Target has a smaller but faster-growing ecommerce presence, but they’ve stated it’s a lower priority than their brick and mortar stores and BOPIS service. They’re highly focused on assortment planning and on-trend merchandise, so brand manufacturer items may not always make the cut.

Lastly, Instacart (specific to grocery and consumables) provides accretive traffic (and a pricing premium) due to their aggregator model. They also offer unique promotions, such as free shipping, and digital marketing targeting that help drive conversions. However, their model is risky as grocers will likely decide to take capabilities in-house down the road.

2. Actions on one retailer can drive an unintended response from another.

Ecommerce platforms do not operate in vacuums. Instead, they compete among one another for your advertising dollars, promotional activity, pricing, and inventory allocation. Brands who fail to strategize across ecommerce platforms risk losing power in retailer negotiation, resulting in lower profit margins.

3. Brands will save time and money. 

Greater internal efficiencies are required in ecommerce, which is traditionally a lower-profit business vs. brick & mortar. Internal coordination across ecommerce players results in greater efficiencies and sharing of best practices. The opportunity to leverage single vs. point solutions for ecommerce support, analytics, and execution, will help drive down costs and ensure more successful and sustainable strategies.  

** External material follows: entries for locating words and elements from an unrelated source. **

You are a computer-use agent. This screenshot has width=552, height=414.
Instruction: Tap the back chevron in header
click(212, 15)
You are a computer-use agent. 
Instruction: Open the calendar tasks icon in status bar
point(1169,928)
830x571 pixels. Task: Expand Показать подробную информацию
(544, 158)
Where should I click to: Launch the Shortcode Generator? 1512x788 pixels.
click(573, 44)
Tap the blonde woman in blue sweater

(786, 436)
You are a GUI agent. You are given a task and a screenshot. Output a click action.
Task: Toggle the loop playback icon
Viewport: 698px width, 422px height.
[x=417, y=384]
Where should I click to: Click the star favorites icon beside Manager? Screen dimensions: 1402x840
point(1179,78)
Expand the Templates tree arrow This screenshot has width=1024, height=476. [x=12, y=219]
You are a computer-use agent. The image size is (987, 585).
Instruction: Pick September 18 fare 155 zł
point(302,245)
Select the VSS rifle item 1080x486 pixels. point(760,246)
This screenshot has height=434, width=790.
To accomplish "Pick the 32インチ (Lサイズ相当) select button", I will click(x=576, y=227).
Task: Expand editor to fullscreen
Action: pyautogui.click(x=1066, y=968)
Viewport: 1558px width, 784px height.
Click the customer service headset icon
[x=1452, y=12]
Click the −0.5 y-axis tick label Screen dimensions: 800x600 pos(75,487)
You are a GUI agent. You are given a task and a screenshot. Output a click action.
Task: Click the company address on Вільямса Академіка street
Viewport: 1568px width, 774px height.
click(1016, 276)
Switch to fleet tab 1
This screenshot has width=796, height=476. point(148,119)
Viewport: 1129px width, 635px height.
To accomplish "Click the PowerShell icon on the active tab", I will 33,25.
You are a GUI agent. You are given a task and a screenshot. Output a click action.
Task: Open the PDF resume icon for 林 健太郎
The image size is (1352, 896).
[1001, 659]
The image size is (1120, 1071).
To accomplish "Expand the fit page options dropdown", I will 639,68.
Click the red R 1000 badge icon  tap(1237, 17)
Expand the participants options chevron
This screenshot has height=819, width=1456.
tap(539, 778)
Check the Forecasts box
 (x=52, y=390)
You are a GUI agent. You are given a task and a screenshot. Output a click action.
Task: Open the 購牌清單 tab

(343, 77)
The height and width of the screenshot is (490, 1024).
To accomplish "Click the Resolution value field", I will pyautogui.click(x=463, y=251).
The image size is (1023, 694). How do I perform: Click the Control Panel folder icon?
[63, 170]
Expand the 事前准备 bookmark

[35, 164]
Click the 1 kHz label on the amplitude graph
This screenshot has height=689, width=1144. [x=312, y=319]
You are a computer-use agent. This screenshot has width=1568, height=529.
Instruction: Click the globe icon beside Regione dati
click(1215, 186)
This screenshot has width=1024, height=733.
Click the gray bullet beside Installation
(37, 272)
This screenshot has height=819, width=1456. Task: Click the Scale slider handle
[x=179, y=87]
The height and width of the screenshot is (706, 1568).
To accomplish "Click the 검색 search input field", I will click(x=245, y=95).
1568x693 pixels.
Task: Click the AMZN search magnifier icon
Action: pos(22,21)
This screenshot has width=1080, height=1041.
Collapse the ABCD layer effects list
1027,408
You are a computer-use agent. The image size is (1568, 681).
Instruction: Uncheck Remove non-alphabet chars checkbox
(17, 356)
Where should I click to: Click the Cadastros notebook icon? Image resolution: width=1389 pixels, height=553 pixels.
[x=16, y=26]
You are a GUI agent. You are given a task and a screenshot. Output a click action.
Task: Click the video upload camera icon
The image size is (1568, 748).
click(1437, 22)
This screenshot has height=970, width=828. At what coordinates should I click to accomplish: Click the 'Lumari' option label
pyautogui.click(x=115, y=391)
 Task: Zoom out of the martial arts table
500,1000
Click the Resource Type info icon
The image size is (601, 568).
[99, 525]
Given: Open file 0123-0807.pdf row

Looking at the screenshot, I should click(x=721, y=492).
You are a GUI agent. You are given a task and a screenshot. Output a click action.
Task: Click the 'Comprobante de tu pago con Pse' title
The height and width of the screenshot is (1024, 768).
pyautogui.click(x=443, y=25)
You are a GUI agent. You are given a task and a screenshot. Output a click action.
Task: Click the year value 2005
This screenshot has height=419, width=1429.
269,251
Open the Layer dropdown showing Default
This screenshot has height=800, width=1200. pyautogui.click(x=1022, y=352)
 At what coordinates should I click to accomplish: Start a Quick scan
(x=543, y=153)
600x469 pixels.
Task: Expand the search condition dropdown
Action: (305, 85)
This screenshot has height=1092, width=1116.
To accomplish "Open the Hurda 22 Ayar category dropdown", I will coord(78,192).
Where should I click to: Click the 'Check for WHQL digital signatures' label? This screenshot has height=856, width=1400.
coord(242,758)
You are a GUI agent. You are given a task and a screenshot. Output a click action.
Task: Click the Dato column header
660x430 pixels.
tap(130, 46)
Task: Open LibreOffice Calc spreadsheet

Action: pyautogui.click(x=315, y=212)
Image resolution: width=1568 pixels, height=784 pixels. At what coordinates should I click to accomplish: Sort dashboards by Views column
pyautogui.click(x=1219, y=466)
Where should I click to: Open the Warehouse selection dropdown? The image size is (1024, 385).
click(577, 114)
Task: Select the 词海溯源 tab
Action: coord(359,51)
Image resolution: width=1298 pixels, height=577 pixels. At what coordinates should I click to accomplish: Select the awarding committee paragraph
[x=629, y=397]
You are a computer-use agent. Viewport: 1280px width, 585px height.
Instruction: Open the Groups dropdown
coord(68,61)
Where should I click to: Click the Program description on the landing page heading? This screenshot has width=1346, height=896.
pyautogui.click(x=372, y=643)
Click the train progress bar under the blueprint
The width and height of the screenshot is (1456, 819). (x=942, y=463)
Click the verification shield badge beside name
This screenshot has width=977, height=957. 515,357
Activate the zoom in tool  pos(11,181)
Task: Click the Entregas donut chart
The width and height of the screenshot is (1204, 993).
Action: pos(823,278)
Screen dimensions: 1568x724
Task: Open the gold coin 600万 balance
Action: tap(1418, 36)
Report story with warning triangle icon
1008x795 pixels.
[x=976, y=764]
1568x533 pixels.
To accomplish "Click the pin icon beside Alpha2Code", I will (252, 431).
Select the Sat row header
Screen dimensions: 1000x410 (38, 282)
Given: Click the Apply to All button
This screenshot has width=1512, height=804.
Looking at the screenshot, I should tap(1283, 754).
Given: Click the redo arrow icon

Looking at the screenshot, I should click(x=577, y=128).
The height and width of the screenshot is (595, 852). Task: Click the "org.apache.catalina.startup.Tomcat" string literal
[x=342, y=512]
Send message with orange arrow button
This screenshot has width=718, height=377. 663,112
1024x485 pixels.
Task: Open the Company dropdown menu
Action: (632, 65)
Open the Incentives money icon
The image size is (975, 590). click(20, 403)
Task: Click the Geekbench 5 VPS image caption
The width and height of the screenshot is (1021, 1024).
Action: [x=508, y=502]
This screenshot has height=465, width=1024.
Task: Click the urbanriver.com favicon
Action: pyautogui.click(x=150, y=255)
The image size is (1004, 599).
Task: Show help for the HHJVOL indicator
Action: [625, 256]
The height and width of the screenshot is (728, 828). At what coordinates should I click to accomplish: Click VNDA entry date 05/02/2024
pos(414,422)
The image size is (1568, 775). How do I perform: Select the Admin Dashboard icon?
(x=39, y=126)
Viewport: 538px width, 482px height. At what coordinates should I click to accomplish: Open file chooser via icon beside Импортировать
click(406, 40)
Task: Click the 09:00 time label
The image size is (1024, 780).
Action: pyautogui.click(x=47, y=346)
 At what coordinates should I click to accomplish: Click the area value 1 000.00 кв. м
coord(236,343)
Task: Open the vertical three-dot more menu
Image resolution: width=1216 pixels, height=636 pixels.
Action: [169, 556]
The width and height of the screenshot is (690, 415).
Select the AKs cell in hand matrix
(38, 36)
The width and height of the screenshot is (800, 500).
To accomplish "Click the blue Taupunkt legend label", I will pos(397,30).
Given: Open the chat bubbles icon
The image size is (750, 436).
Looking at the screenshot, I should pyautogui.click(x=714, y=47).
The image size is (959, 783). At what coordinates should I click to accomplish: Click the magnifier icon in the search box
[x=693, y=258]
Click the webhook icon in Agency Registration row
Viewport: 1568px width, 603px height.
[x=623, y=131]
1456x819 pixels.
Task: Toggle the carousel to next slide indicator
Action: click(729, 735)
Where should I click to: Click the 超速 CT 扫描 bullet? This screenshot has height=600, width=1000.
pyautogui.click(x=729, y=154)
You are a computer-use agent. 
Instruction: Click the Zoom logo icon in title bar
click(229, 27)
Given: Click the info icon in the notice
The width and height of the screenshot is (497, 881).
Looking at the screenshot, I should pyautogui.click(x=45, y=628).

4. The end customer expects consistency.

Most customers shop across platforms. They’re savvy to your brand experience. Therefore, consistency in your brand image, voice, promotional strategies, and overall approach across platforms is expected and necessary.  

5. Manufacturer best practices are largely similar across platforms

A comprehensive approach ensures these practices are leveraged across all. However, the differences are subtle but important, and must be understood and addressed for sustainable growth.

Key Takeaways 

We’ve had quite a year! The rapid pace of the shift to ecommerce is dizzying to say the least. Also, you’re not alone–many manufacturers have expressed stress and confusion about how to strategize and prioritize across newly ecommerce platforms.

Creating a cross-platform strategy starts with having clear internal alignment on your brand’s goals, opportunities, competitive environment, and growth trajectory. With this important foundation, you can build a cross-platform strategy that drives towards sustainable ecommerce success.